Tonight my baby girl gave her life to Jesus.

Sophie, as I said yesterday, has always had a special kind of faith. She just knows that God is real and she loves Him.  She has been asking for a while about baptism, but something has always held her back. And, honestly, I was OK with that because she is only SIX. I want her to make a life decision and KNOW what she is doing.  So, I was OK with her taking a little extra time.

About a year ago she witnessed a baptism at church and asked me later why that lady took a bath in her CLOTHES at CHURCH!? I explained to her what baptism was and what it meant and her response was "well, I love Jesus too, when do I get to do that?" We have some literature on baptism for little ones and we have read through it over and over and over and over ... for a year.  And every time we've read it, when we get to the part about choosing baptism, she would say not yet. I just wasn't sure why.

This summer I wondered if maybe she was afraid of going under the water. So we practiced in the pool. And in the lake. And in the bath tub. We practiced all over the place. But she still said not yet. And I still was not sure why.

This morning she brought it up and we talked it all over again. And I asked her again if she thought she was ready yet. And she, again, said no. So, this time I asked her why.  And what she said both made me giggle and broke my heart.  She said "I don't want to go to Heaven" and she started to cry.

I was a little worried at this point...

I asked her WHY she didn't want to go to Heaven and she said "I don't want to die, I would miss my house and my friends and I would miss YOU mommy!!!"

That sweet girl thought that she would head on up to Heaven as soon as she got baptized.

I tried to hold in the giggles as I told her that she would not die soon.

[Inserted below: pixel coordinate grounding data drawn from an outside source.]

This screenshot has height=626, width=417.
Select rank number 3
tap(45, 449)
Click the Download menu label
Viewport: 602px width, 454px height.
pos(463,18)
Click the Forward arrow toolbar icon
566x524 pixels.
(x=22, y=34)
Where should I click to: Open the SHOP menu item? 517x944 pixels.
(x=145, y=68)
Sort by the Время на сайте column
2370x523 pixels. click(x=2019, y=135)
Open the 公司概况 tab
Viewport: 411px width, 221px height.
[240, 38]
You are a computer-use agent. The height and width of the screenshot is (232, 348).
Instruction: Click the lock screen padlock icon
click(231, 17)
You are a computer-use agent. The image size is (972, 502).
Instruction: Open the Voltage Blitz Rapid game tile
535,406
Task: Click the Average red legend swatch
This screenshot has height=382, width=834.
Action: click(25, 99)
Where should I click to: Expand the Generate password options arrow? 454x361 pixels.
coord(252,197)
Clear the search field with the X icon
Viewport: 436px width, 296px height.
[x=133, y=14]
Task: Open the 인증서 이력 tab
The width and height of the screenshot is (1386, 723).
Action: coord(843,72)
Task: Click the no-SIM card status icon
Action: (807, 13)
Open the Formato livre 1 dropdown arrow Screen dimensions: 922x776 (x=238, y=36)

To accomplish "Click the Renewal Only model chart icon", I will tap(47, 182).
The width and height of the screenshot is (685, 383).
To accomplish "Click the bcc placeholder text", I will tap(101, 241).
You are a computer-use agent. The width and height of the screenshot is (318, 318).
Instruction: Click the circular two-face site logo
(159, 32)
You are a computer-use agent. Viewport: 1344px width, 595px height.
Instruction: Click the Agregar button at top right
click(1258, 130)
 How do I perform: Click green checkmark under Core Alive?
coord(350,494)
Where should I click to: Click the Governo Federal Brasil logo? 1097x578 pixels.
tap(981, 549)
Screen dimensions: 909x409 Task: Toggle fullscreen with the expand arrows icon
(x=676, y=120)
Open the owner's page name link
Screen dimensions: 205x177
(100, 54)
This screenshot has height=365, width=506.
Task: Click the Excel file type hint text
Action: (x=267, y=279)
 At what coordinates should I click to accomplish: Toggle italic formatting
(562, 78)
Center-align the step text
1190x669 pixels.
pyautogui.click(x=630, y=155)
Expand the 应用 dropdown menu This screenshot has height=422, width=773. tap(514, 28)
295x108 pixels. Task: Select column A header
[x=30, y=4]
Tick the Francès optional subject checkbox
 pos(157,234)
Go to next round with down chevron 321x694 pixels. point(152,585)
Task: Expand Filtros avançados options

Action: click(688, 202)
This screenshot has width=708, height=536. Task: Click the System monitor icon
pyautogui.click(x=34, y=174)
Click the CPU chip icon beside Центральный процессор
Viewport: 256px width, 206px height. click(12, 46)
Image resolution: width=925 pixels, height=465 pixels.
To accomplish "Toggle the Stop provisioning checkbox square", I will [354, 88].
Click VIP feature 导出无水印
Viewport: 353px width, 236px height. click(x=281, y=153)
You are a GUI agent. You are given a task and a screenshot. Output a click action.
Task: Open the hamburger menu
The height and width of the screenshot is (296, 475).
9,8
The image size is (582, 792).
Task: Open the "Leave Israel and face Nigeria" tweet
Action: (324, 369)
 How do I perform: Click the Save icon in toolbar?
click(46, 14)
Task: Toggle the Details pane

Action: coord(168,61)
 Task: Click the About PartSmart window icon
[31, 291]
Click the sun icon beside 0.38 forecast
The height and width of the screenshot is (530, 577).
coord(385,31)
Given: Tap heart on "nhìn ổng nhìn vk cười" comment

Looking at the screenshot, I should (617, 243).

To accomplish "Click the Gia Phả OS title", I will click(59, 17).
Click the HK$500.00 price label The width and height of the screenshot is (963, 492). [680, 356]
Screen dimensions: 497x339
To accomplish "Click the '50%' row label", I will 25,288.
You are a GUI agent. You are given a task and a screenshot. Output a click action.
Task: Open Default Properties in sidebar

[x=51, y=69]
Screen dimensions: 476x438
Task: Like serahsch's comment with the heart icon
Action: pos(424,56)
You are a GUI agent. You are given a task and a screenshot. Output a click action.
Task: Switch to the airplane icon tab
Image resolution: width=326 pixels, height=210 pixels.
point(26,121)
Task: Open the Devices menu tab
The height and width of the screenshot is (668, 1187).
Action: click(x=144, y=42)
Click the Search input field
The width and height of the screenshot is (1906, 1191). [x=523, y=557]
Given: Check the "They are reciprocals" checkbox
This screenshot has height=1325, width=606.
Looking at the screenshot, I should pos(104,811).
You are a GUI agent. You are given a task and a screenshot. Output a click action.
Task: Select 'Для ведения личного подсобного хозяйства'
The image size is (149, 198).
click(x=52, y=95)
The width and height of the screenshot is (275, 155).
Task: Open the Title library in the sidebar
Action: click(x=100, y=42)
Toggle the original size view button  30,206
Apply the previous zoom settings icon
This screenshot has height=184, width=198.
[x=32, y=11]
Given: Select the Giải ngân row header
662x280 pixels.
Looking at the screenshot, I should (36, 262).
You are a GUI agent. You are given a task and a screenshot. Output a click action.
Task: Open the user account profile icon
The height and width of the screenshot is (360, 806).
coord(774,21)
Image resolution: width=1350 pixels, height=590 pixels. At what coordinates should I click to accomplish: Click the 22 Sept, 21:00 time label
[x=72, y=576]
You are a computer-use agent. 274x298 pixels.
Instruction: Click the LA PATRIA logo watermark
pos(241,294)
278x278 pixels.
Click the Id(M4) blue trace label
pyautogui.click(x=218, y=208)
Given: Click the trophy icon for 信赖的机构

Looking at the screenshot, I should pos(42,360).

That she would probably be a very old lady before she died - that it would hopefully be a VERY long time before she went to Heaven.

And then the bus came.

So, fast forward to after school. I am running around cleaning the kitchen and getting ready to head out the door to Bible study. I'm explaining to the girls that as soon as daddy got home I would be leaving but would be home before bed time, etc...  And suddenly Sophie looks at me and says "mommy, if I get baptized, who will put me in the water?"  I told her that she could choose. It could be daddy, or pastor Andy or Mommy or ...

"I want Mr Jerry to baptize me ... or Mrs Polly" (Mr Jerry & Mrs Polly are Sunday school teachers that she just LOVES and has loved forever!).

"Well, I said, how about Mr Jerry AND Mrs Polly?"  She was thrilled at the thought of BOTH of them baptizing her and declared herself ready to be a Christian. So I stopped what I was doing and we talked about it. And I gave her the phone and she texted Mrs Holly (our children's director) and told her that she wanted to be baptized.

Daddy came home, we discussed it a little more with him, read her book over again and then we prayed with her. And our baby girl told Jesus that she loved Him, that she was soooo sorry for her sin and that she wanted to follow Him, to do the right things and that she wanted to go to Heaven. We walked her through a prayer where she declared her belief in God and the cross and Resurrection. And, just like that, my girl is a Christian.

She called and told her grandparents and we took pictures and texted a bunch of people and celebrated with ice cream.

And she called and asked the two sweetest people you have EVER met, Mr Jerry and Mrs Polly, to please baptize her. I think they were a little shocked, but they were thrilled and agreed. Now we just need to talk to Mrs Holly and figure out when.

And, oh my WORD, will I flood you all with pictures when it happens.

Praise His Holy Name! I am just beside myself with the greatest joy I have ever known. To know that I will be with my baby in Heaven ... Oh, PRAISE HIM!!!!!

1 of ya left some love:

Anonymous said...

i can't wait till Sunday! i will be praising and rejoicing right along with you! such a BIG and most important decision. the BEST one she could ever make! but she certainly has two great examples right under her roof leading her in this way! so happy for her, for you!